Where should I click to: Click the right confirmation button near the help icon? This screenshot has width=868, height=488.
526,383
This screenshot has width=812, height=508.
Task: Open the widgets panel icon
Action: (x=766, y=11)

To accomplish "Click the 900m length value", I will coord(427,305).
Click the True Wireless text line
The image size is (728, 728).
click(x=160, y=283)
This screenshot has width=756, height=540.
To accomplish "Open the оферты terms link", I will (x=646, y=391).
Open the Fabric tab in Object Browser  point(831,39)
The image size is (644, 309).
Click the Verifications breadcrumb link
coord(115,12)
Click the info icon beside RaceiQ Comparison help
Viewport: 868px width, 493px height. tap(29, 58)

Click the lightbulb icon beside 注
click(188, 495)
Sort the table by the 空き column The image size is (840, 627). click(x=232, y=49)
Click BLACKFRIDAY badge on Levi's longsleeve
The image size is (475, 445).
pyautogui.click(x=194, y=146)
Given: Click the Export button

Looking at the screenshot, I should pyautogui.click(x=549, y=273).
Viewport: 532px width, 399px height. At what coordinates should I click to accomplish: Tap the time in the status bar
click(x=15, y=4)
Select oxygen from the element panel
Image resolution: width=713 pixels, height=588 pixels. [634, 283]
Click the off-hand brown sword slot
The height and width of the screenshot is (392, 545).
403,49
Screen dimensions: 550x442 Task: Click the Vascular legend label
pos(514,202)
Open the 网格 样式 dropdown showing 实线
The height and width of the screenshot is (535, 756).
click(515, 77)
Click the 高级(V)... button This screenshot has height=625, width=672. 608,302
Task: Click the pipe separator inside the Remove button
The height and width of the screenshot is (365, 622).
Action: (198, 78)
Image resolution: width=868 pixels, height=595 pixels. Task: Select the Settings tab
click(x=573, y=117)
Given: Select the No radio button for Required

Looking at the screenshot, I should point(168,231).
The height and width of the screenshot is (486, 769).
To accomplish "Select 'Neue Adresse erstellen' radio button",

- AIM OF THE EXERCISE: No line should appear in the answer except those from the one containing "The height and width of the screenshot is (486, 769)." through the last line of the listing, each retyped exactly.

- RESULT:
The height and width of the screenshot is (486, 769).
To accomplish "Select 'Neue Adresse erstellen' radio button",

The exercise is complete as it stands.